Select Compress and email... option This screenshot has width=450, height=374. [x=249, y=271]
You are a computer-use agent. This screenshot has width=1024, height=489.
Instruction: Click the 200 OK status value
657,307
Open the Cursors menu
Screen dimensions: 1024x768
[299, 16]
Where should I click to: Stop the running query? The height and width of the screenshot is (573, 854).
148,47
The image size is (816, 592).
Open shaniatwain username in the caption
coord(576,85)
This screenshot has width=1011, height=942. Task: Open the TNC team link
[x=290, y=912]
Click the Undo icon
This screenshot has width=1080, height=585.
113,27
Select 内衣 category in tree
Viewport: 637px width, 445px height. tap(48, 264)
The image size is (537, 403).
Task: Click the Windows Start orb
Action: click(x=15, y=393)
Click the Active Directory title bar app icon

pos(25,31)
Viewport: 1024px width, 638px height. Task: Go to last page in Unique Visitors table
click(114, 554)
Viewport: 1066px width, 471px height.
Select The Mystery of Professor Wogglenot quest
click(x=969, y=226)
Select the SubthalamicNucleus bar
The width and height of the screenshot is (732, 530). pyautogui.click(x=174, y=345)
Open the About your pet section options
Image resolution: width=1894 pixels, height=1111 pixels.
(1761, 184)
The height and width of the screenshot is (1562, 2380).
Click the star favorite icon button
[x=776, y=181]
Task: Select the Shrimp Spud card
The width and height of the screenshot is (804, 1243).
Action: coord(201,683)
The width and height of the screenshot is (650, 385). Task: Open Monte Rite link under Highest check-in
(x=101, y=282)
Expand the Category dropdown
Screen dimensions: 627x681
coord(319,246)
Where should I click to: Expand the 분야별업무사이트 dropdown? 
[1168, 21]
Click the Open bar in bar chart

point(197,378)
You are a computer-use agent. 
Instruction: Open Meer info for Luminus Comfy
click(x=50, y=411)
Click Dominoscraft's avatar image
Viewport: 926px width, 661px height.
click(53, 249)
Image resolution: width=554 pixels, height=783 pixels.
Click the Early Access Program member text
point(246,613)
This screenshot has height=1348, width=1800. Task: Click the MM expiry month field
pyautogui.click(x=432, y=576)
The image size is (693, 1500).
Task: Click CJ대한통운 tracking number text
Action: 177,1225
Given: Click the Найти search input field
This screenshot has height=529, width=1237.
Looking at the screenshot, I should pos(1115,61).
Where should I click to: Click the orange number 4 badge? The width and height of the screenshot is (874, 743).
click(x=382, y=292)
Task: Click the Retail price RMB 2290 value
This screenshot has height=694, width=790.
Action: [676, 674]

━━━━━━━━━━━━━━━━

▶ _Your instructions_
All of the data needs to be reproduced exactly, with no line missing.

▶ _Reply_
Select Compress and email... option This screenshot has width=450, height=374. [x=249, y=271]
You are a computer-use agent. This screenshot has width=1024, height=489.
Instruction: Click the 200 OK status value
657,307
Open the Cursors menu
Screen dimensions: 1024x768
[299, 16]
Where should I click to: Stop the running query? The height and width of the screenshot is (573, 854).
148,47
The image size is (816, 592).
Open shaniatwain username in the caption
coord(576,85)
This screenshot has width=1011, height=942. Task: Open the TNC team link
[x=290, y=912]
Click the Undo icon
This screenshot has width=1080, height=585.
113,27
Select 内衣 category in tree
Viewport: 637px width, 445px height. tap(48, 264)
The image size is (537, 403).
Task: Click the Windows Start orb
Action: click(x=15, y=393)
Click the Active Directory title bar app icon

pos(25,31)
Viewport: 1024px width, 638px height. Task: Go to last page in Unique Visitors table
click(114, 554)
Viewport: 1066px width, 471px height.
Select The Mystery of Professor Wogglenot quest
click(x=969, y=226)
Select the SubthalamicNucleus bar
The width and height of the screenshot is (732, 530). pyautogui.click(x=174, y=345)
Open the About your pet section options
Image resolution: width=1894 pixels, height=1111 pixels.
(1761, 184)
The height and width of the screenshot is (1562, 2380).
Click the star favorite icon button
[x=776, y=181]
Task: Select the Shrimp Spud card
The width and height of the screenshot is (804, 1243).
Action: coord(201,683)
The width and height of the screenshot is (650, 385). Task: Open Monte Rite link under Highest check-in
(x=101, y=282)
Expand the Category dropdown
Screen dimensions: 627x681
coord(319,246)
Where should I click to: Expand the 분야별업무사이트 dropdown? 
[1168, 21]
Click the Open bar in bar chart

point(197,378)
You are a computer-use agent. 
Instruction: Open Meer info for Luminus Comfy
click(x=50, y=411)
Click Dominoscraft's avatar image
Viewport: 926px width, 661px height.
click(53, 249)
Image resolution: width=554 pixels, height=783 pixels.
Click the Early Access Program member text
point(246,613)
This screenshot has height=1348, width=1800. Task: Click the MM expiry month field
pyautogui.click(x=432, y=576)
The image size is (693, 1500).
Task: Click CJ대한통운 tracking number text
Action: 177,1225
Given: Click the Найти search input field
This screenshot has height=529, width=1237.
Looking at the screenshot, I should pos(1115,61).
Where should I click to: Click the orange number 4 badge? The width and height of the screenshot is (874, 743).
click(x=382, y=292)
Task: Click the Retail price RMB 2290 value
This screenshot has height=694, width=790.
Action: [676, 674]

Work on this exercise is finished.